States bolster religious freedom after Supreme Court same-sex marriage decision
by Stanley Carlson-Thies
The Supreme Court’s Obergefell decision requires states to allow same-sex couples to marry. Churches and ministers will not be required to conduct gay weddings, but will faith-based adoption agencies, religious counseling services, wedding-service businesses operated by religious people, and independent religious schools be required to treat same-sex married couples the same as traditionally married couples? That’s up to state rules, and in many cases these state rules have yet to be written.

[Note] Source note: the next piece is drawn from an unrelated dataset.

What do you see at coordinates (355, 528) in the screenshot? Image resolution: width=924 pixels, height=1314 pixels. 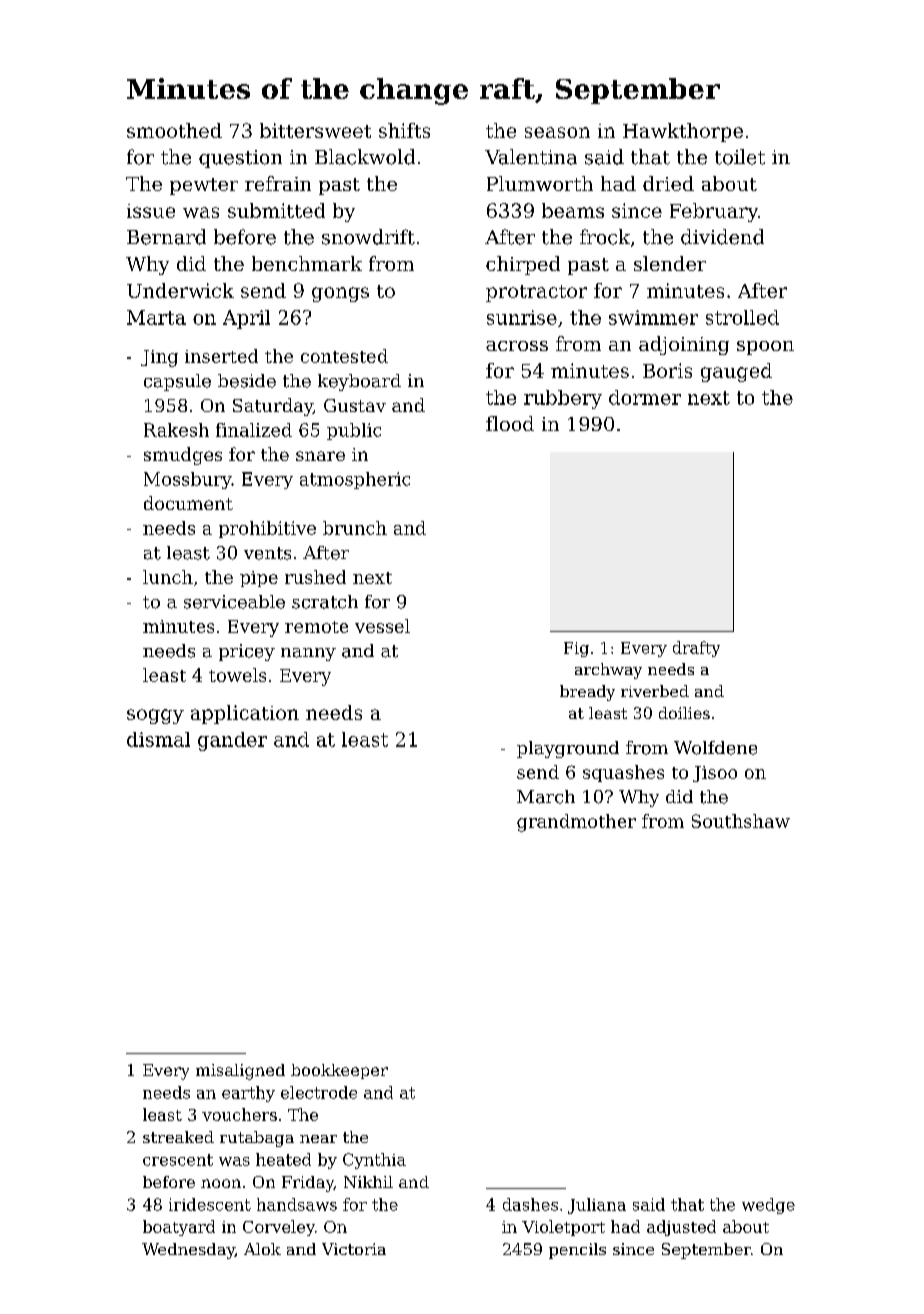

When, before the Supreme Court or other judges acted, a dozen states (counting also Washington DC) legislated marriage equality, they each also enacted at least some protections for religious organizations. If a state has a sexual orientation nondiscrimination law, then it is illegal to treat same-sex marriages differently — but many states do not have such a law and those that do all have some kind of religious exemption. And 21 states have Religious Freedom Restoration Acts that offer organizations and persons a day in court to challenge laws that they believe violate their religious freedom.
Here are two new actions:
On July 7, Kansas Governor Sam Brownback signed a state Executive Order protecting organizations and persons in the state from being punished by the state government-by a fine, loss of a grant, loss of accreditation or license, loss of tax exemption, etc.-because of their religious or moral conviction in favor of man-woman marriage.
And on July 2, the Attorneys General of 15 states wrote to the leaders of the House and Senate asking Congress to act to prevent the IRS from being able in the future to exclude from tax-exempt status religious organizations that remain committed to traditional marriage.